- **Text under study**
┌────────
In state, data-sharing prescription drug legislation stalls

Of the 47 states with prescription drug monitoring programs, Pennsylvania is the only one that does not allow data sharing with doctors.

State lawmakers hope to change that before the end of this year’s legislative session.

“We are in the midst of an epidemic of addiction and abuse of pain medications,” said state Rep. Matt Baker, R-Bradford/Tioga, who is sponsoring one of the bills that address drug monitoring in Pennsylvania. “The bottom line is this will save lives.” 

Proposed legislation, House Bill 1694 and Senate Bill 1180, which would create a prescription database accessible to doctors and pharmacists, has stalled in the House and Senate. The Senate bill sits in committee in the House, where Mr. Baker said it will likely face amendments that would return it to a vote in the Senate. 

The House bill has been awaiting a Senate committee vote since Oct. 30.

Physicians in the Pittsburgh area said the establishment of a statewide prescription drug monitoring program would help to curb Pennsylvania’s high rates of painkiller abuse and addiction. The database would allow medical officials to inhibit “doctor-shopping,” the practice of soliciting prescriptions from several healthcare providers.
└────────
- **Data provided**
┌────────
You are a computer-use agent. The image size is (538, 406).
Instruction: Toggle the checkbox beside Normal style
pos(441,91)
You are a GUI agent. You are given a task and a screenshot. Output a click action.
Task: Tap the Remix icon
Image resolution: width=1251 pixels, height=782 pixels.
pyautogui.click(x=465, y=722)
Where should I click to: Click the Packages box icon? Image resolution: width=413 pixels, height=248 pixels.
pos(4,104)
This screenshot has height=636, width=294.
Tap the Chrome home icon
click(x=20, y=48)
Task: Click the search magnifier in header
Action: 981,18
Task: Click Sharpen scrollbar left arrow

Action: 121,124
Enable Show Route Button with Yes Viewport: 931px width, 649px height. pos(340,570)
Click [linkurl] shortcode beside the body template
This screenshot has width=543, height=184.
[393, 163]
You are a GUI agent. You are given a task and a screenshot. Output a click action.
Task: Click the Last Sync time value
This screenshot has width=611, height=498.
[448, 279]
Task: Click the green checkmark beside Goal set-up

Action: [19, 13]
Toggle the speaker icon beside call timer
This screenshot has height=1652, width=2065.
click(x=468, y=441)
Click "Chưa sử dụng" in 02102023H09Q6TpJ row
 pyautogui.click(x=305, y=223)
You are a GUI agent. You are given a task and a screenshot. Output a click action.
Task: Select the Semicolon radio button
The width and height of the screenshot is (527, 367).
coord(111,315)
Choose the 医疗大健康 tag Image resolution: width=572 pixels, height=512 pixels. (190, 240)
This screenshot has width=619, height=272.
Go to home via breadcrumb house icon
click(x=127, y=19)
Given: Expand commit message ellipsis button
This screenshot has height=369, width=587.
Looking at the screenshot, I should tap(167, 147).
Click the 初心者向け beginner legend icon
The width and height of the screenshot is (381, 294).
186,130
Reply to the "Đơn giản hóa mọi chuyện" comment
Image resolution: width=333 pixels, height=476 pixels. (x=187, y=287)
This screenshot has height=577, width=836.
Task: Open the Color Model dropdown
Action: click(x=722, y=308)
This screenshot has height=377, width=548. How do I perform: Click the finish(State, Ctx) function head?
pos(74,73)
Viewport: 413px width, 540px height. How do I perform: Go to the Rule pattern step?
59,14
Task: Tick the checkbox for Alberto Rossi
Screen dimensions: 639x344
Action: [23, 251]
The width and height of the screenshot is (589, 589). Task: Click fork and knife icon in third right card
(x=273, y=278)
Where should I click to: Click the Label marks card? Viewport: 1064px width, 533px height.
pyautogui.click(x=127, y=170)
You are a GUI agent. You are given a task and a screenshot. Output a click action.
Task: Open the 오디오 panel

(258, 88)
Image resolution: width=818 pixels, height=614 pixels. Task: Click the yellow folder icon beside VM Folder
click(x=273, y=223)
└────────
- **Description of the task**
Transcribe the passage of the article on Pennsylvania's drug monitoring bills above, starting at "Of the 47 states" and ending at "in the Senate.".

- **Solved exercise**
Of the 47 states with prescription drug monitoring programs, Pennsylvania is the only one that does not allow data sharing with doctors.

State lawmakers hope to change that before the end of this year’s legislative session.

“We are in the midst of an epidemic of addiction and abuse of pain medications,” said state Rep. Matt Baker, R-Bradford/Tioga, who is sponsoring one of the bills that address drug monitoring in Pennsylvania. “The bottom line is this will save lives.” 

Proposed legislation, House Bill 1694 and Senate Bill 1180, which would create a prescription database accessible to doctors and pharmacists, has stalled in the House and Senate. The Senate bill sits in committee in the House, where Mr. Baker said it will likely face amendments that would return it to a vote in the Senate.